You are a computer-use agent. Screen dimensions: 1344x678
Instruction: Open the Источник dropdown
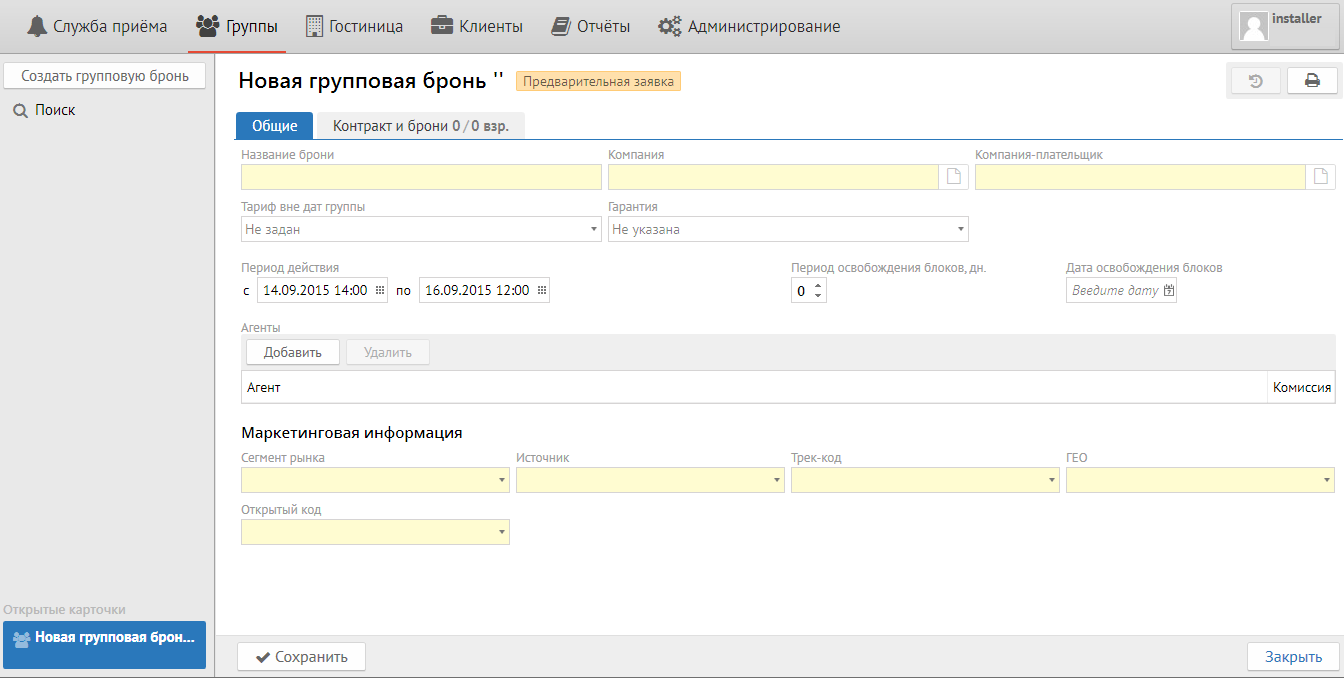click(777, 481)
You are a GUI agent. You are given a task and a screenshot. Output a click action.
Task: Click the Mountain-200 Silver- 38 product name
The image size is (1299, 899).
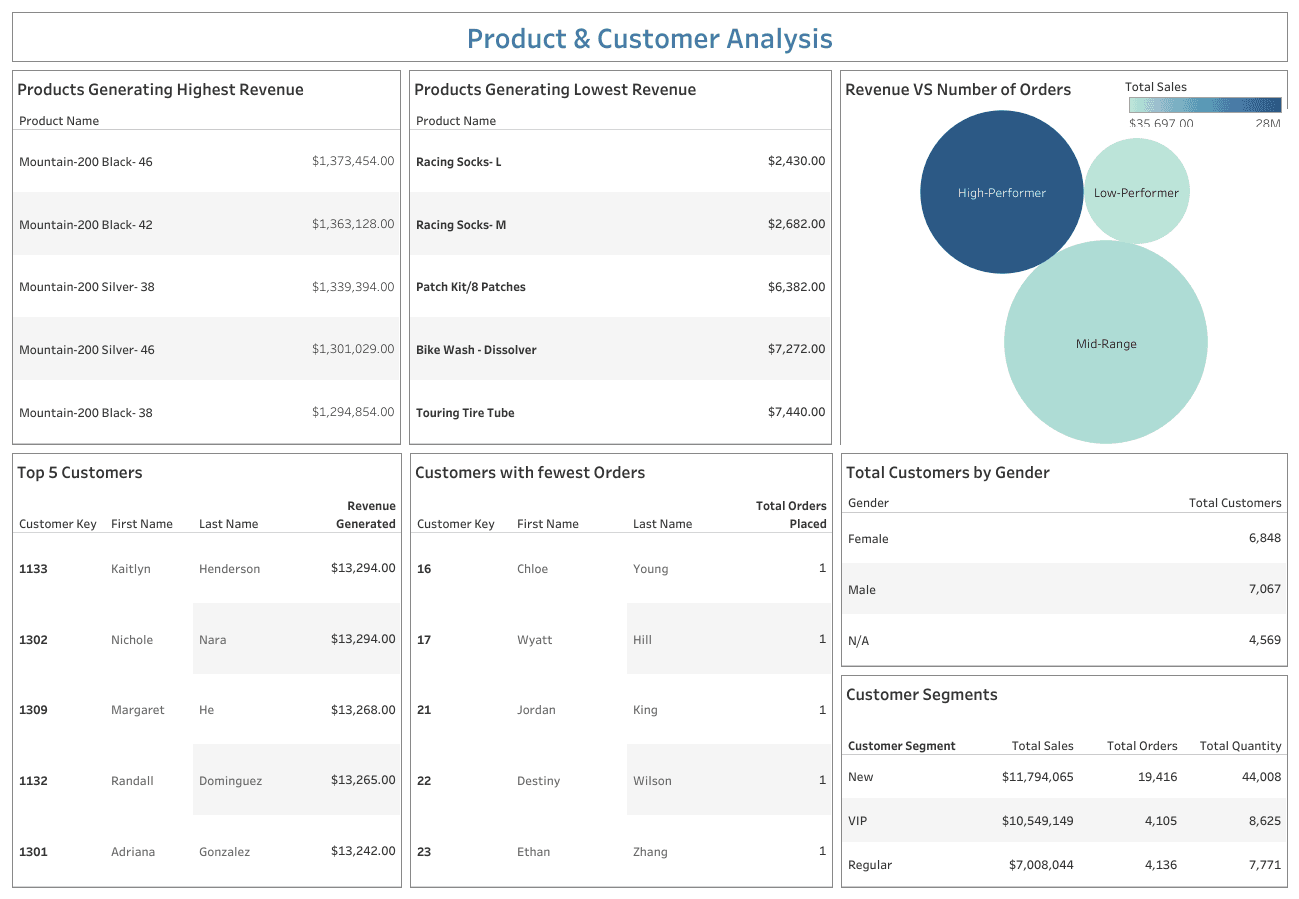pos(86,287)
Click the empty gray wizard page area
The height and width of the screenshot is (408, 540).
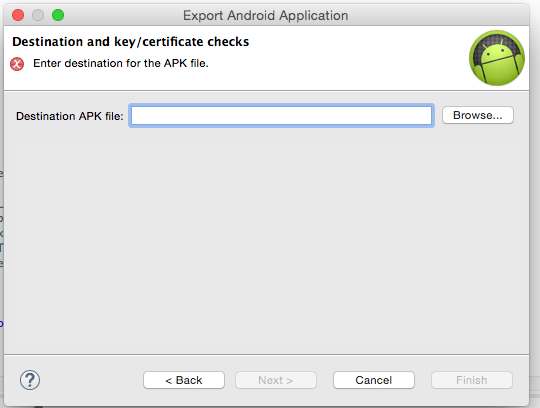[x=266, y=241]
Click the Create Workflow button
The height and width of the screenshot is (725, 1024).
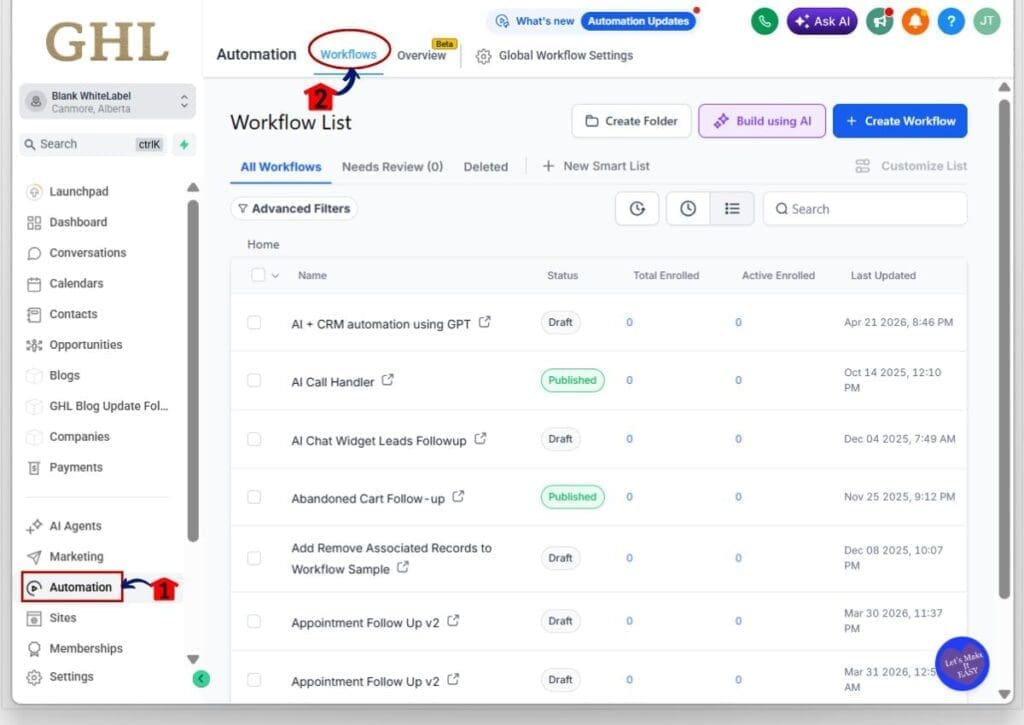point(899,121)
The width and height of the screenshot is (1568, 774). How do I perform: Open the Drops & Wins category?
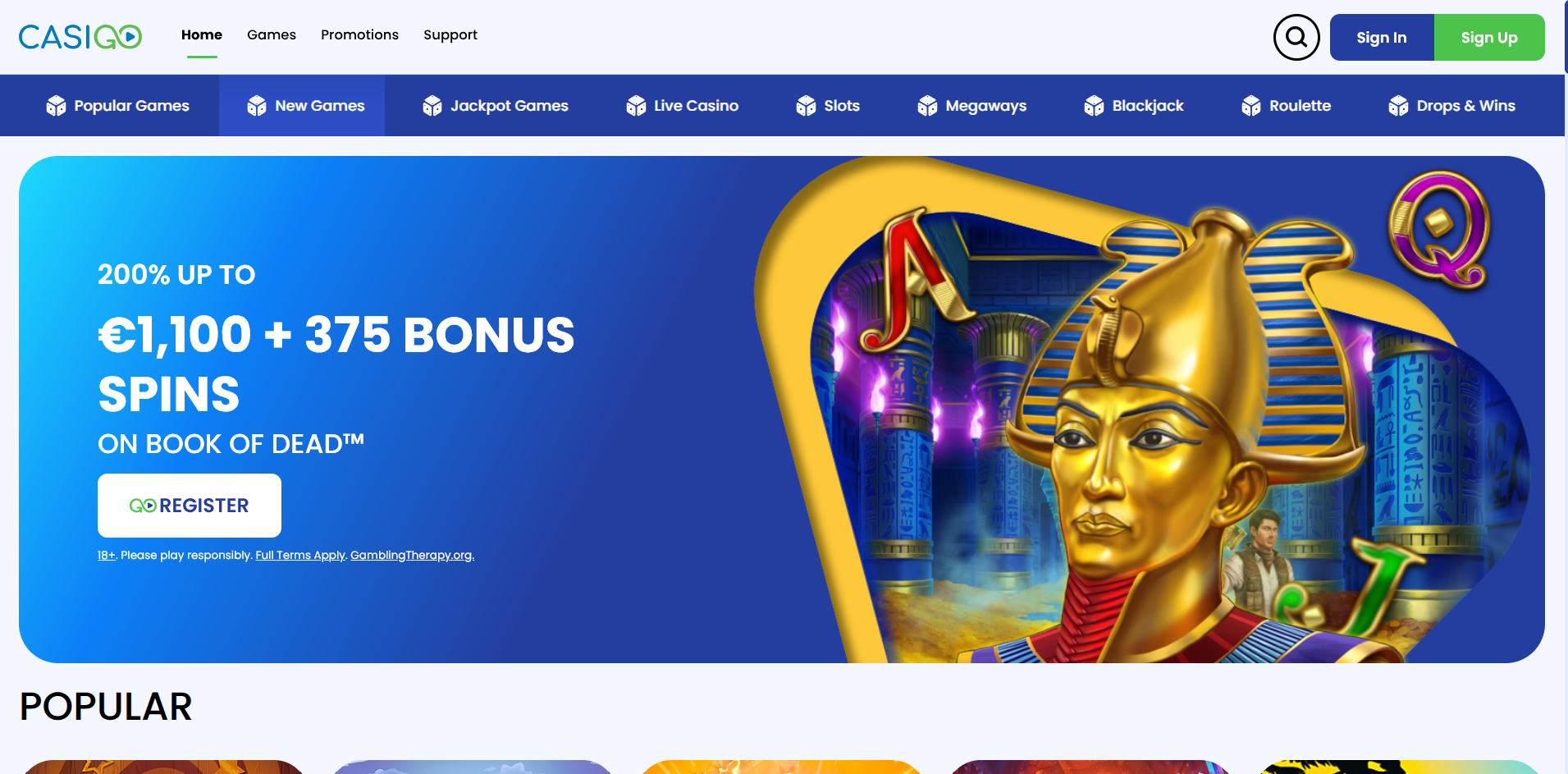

| What you should do |
Go through the entries above and write them out again exactly, images left behind.

| Solution |
You are a computer-use agent. Screen dimensions: 1344x678
Instruction: Open the Источник dropdown
click(777, 481)
You are a GUI agent. You are given a task and a screenshot. Output a click action.
Task: Click the Mountain-200 Silver- 38 product name
The image size is (1299, 899).
pos(86,287)
Click the empty gray wizard page area
The height and width of the screenshot is (408, 540).
[x=266, y=241]
Click the Create Workflow button
The height and width of the screenshot is (725, 1024).
point(899,121)
The width and height of the screenshot is (1568, 774). How do I perform: Open the Drops & Wins category?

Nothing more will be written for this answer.